> Document excerpt

* * * * *

Celiac and Being Snowbound

Because heavy snow or freezing rain etc. can down hydro wires and close highways and roads, sometimes for days at a time, a Celiac in Canada needs to be ready to hunker down, keep warm and survive.
We have a portable generator (It should be checked every autumn to be sure it runs well), at least one can of gasoline for the generator. If you gasoline will be hanging around for a few months, be sure to add a stabilizer.
We also have a BBQ which we use year round anyway. This can be used for cooking and for boiling water for hot drinks etc. (Never use a BBQ indoors)
Stock up in the fall, on gluten free canned foods, fruit and vegetable juices, energy bars, trail mix, peanut butter crackers, etc. (be sure you have a manual can opener) You will also want to use up the foods that are in your fridge and freezer. Families with infants will need to stock up on formula, diapers etc. too.
You will also need plenty of water for drinking and flushing the toilet. (We have a well which requires hydro – no electricity =no water)
The best way to stay warm, is to have everyone stay in one room and run a small heater off the generator (unless it is powerful enough to run your furnace) If you are able to plug your furnace into your generator, keep it set cooler than you normally would and bundle up with warm clothing and blankets.
You will need light as well, so I recommend battery operated lanterns (keep plenty of batteries in your fridge) We also have some mechanically powered flashlights – no batteries required.

* * * * *

> Supplied records

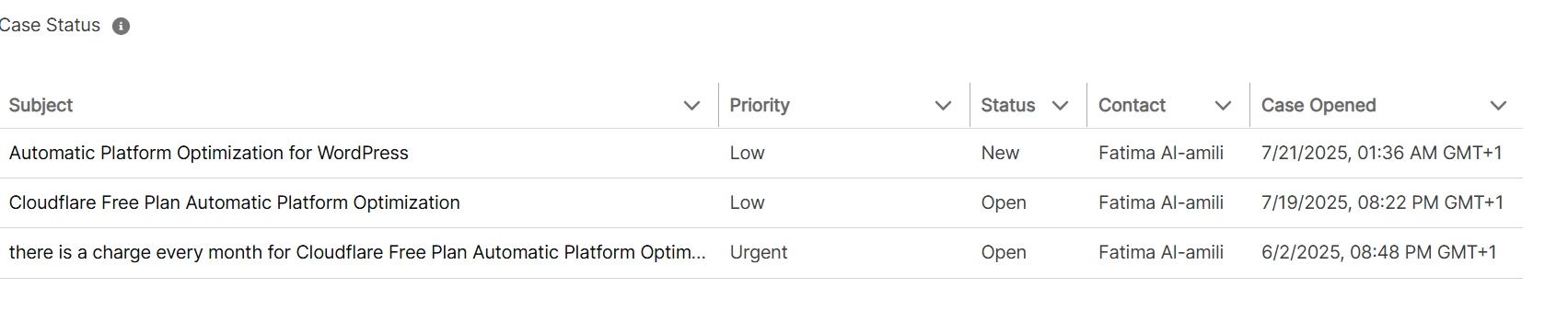
Task: Sort by the Priority column header
Action: (x=760, y=106)
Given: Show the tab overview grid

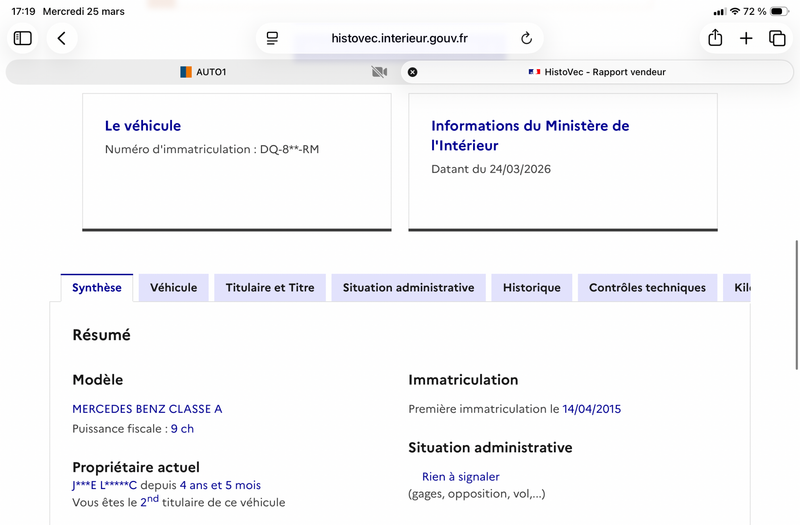Looking at the screenshot, I should pos(777,38).
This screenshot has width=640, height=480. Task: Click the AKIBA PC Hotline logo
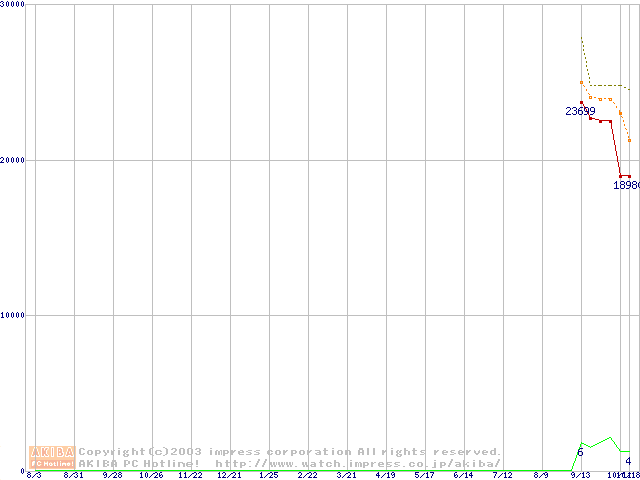coord(52,457)
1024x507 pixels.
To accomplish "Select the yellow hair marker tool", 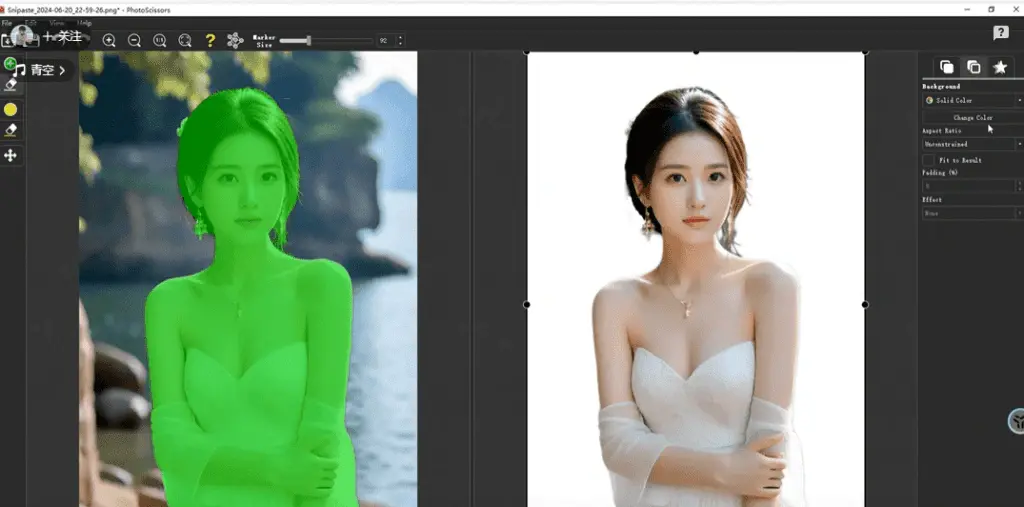I will tap(11, 109).
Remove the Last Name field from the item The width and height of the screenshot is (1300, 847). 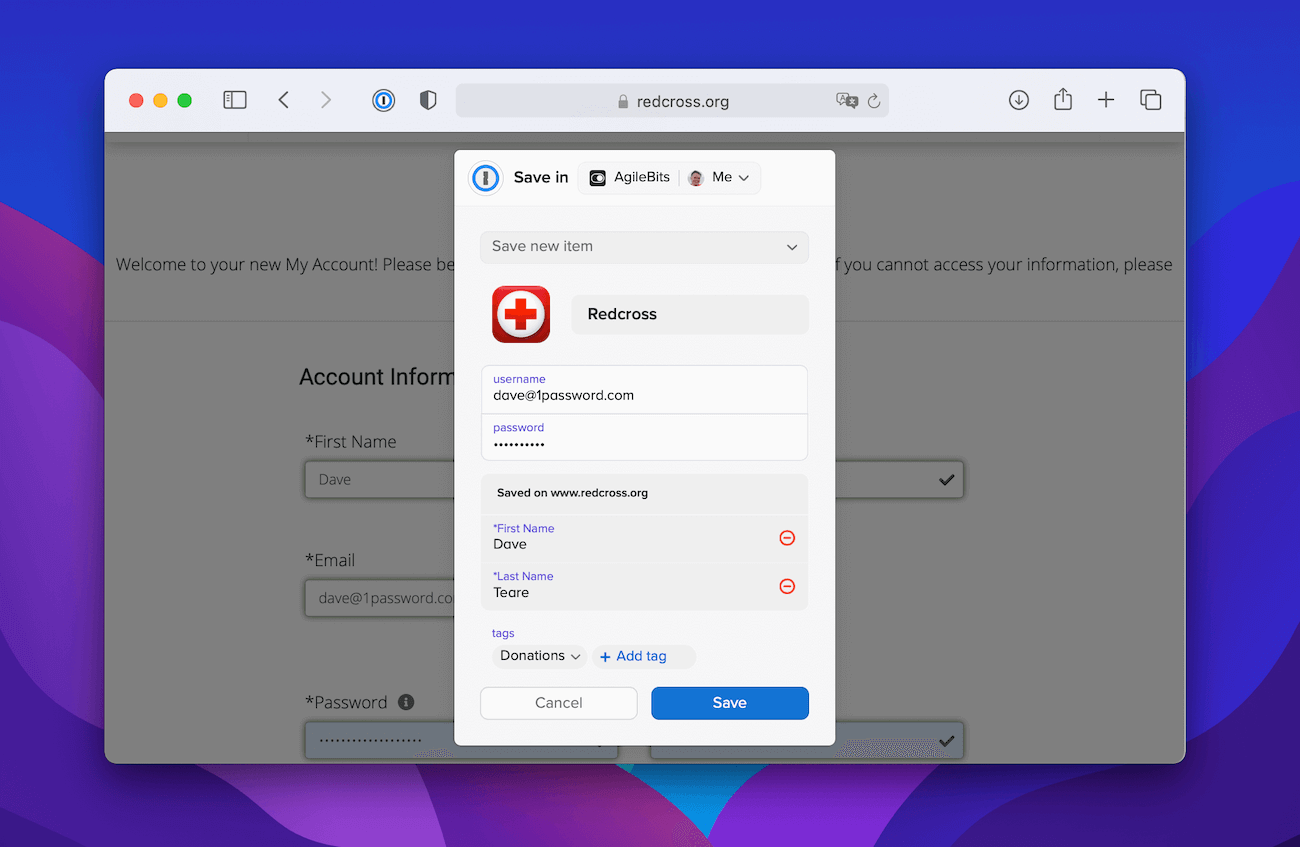787,586
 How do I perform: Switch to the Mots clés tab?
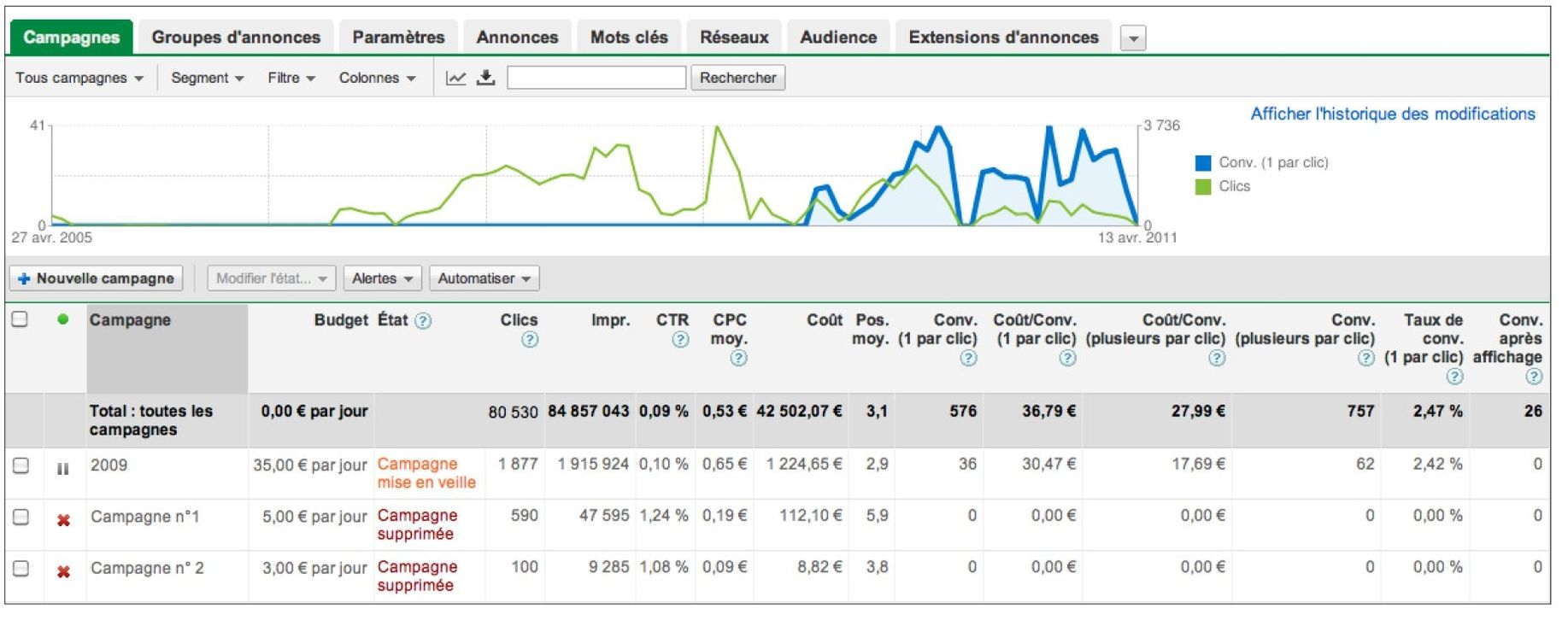pos(629,38)
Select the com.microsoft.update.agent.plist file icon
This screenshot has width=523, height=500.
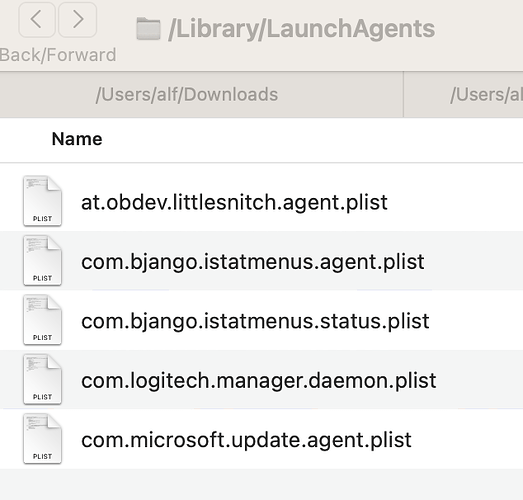42,439
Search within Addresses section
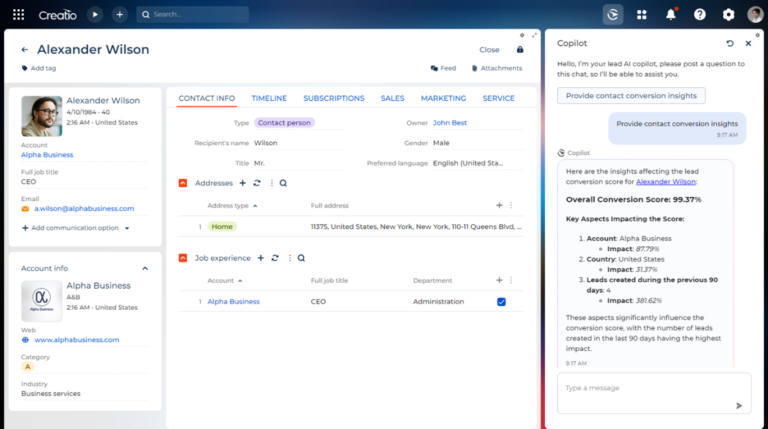The width and height of the screenshot is (768, 429). [283, 183]
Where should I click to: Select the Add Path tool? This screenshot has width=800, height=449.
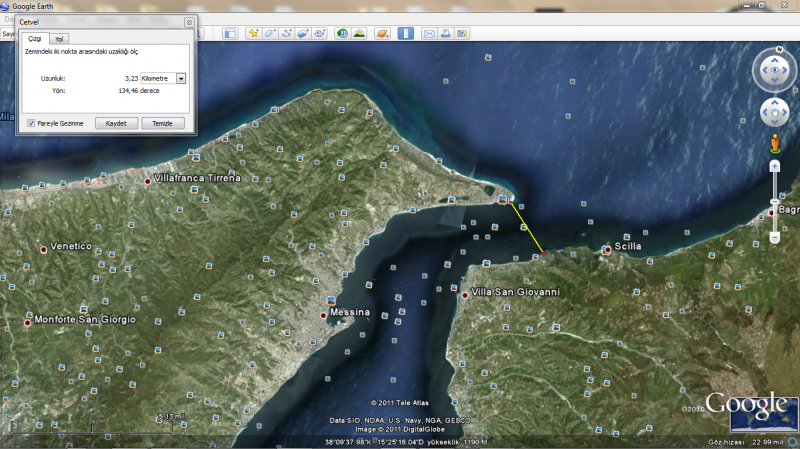(x=287, y=33)
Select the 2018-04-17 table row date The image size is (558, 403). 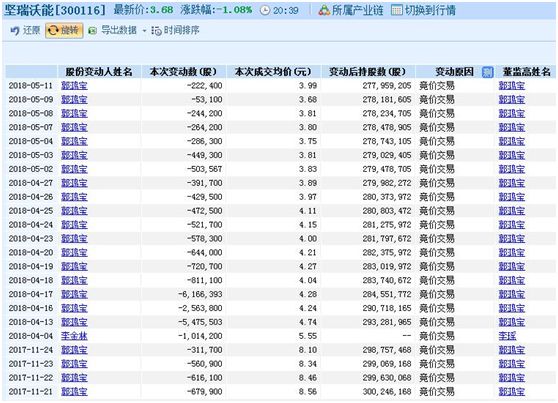pyautogui.click(x=31, y=294)
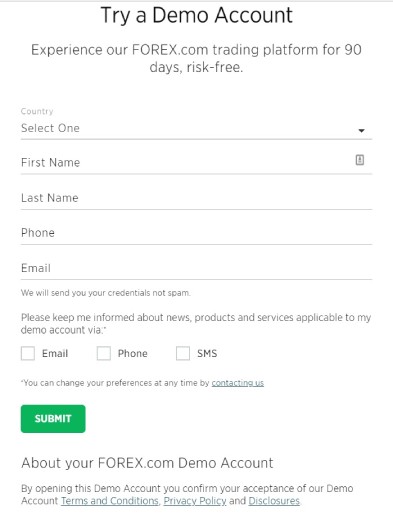This screenshot has height=515, width=393.
Task: Check the SMS notification checkbox
Action: (x=183, y=353)
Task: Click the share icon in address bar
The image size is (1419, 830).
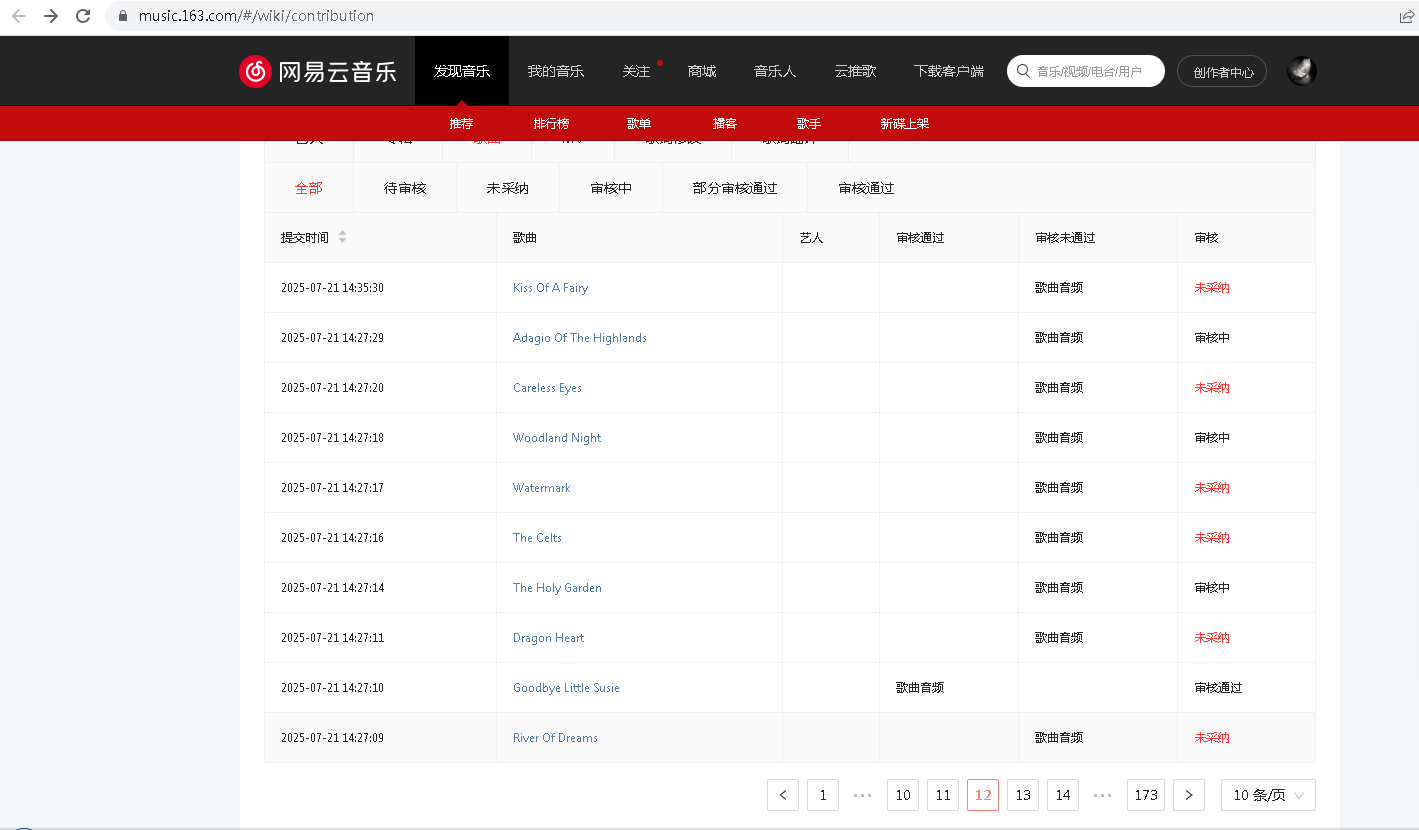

* * * * *

> Exercise description
Extend the article on being snowbound with celiac disease past its final sentence, about mechanically powered flashlights. The data above comes from a separate source.

> Response for this exercise
Your portable handsets for your phones will not be working and the cell towers might not be working either. Keep an old fashioned phone plugged in so that you can call for help if needed or get weather updates etc. You should also have a battery operated radio.
To keep children occupied, you can make it a “camping trip” Sing camping songs, dance (this will help keep you warm), tell stories etc. (You can also look through old photo albums and year books)
It is important to be prepared. Be sure you know exactly where to find your generator, extra blankets, flashlights, lanterns, portable heaters etc. Also be sure all heaters are Safety Standards approved and never leave them unattended or leave a child alone with them. A battery operated CO2/smoke detector is a must.
Don’t forget your medications! If you take blood pressure pills, insulin, etc. be sure to always have plenty on hand.